A long argument had started between the two. It turned out dwarves, especially traditionalist ones, had a complex view of the thread of consciousness, and obsessively avoided snipping it. I somewhat agreed, but couldn’t care less at the moment. I kind of regretted not talking to Grak more, but at the same time, I had to admit to myself our current personalities would have clashed even more than they normally did.

While they vented their frustrations, I played Rock Paper Scissors with Amaryllis, the main cause of them, since she was still behind a muffling ward. She was on her twentieth consecutive win when Fenn tapped me on the shoulder.

It was time to go back.

Somehow I ended up in bed with Fenn back at Weik Handum. Amaryllis had fallen asleep at one point, Grak struggling to support her as he carried her towards her room.

I probably didn’t have long.

“Look, we need to talk.” I said.

“I’m listening,” said Fenn, though she sounded like she desperately wanted to sleep instead.

“I think you should lie to me when I wake up.” I said.
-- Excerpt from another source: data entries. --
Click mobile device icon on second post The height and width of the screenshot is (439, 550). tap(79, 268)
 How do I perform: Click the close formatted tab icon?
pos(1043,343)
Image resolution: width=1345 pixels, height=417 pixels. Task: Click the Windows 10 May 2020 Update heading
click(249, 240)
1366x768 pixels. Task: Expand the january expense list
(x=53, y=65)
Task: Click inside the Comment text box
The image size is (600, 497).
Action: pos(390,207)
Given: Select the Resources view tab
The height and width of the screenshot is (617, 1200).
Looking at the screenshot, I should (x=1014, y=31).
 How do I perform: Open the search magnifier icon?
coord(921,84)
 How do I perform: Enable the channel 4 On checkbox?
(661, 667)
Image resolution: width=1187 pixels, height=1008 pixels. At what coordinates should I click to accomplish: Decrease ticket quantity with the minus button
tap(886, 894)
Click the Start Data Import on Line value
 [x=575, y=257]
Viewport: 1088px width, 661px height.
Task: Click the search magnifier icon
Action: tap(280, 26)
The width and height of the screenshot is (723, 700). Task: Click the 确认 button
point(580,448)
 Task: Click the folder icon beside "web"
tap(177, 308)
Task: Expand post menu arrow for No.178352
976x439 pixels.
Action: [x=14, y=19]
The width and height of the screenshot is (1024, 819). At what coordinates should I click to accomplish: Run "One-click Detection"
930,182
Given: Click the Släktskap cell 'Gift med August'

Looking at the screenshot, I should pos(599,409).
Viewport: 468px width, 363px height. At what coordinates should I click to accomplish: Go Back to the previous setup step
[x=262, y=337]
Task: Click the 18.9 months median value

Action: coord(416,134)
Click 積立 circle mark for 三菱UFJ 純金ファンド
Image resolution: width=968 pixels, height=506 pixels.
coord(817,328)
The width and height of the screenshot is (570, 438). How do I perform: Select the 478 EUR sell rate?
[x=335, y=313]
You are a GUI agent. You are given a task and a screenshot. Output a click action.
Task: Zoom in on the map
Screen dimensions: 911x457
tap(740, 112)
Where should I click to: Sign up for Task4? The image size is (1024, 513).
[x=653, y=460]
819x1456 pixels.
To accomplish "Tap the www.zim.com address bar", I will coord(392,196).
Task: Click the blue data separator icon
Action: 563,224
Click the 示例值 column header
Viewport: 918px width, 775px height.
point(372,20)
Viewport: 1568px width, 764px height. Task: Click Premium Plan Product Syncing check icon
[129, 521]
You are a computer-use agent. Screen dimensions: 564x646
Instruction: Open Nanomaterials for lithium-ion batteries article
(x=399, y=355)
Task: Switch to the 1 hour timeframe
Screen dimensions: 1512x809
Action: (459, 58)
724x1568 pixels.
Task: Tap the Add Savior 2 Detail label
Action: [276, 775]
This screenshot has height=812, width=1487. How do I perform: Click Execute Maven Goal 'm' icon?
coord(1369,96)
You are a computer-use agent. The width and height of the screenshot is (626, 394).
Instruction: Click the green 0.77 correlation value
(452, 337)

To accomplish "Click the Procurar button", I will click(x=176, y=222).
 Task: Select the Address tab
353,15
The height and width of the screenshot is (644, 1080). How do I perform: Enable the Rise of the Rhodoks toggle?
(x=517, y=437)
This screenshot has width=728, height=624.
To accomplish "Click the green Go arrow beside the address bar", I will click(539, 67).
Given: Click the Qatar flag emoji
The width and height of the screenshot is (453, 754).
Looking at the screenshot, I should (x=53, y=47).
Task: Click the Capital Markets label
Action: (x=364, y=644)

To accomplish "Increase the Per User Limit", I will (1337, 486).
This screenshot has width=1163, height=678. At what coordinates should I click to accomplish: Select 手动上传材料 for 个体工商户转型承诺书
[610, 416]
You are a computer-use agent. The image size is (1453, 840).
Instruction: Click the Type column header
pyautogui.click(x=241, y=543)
Fenn looked skeptical. “You want to play a prank on your future self?”

“No. I think you should tell him you and Grak went ahead with the pact of silence.”

“But he already convinced me it’d be funnier to share everything with the group,” Fenn said, in a shameless misrepresentation of events.

“Yes. I think…” I paused for a second, not sure I was on the right path, but I decided to press on. I knew myself. “I think we said too much, too fast. If you shared everything to my sober self, he’d freak out and backtrack, I know it. But, I don’t want to press the reset button. In fact, I think I want for us to be, you know, together. I’m just too much of a coward to say it.”

Loyalty Increased: Fenn lvl 15!

Loyalty Increased: Fenn lvl 16!

I cringed as I finished my spiel, but Fenn looked amazed. I continued before she could say anything.

“We need to set up my future self so he has no choice but to admit our—my—feelings,” I concluded. “Do you know where I’m going with this?”

“A man after my own heart,” said Fenn, suddenly grinning. “I have ideas, some of them new, and the idea of a conspiracy to mess with your future self is just too funny to pass.”

We got to work. Clothing was discarded, excuses were crafted.

Future self, please don’t fuck this up.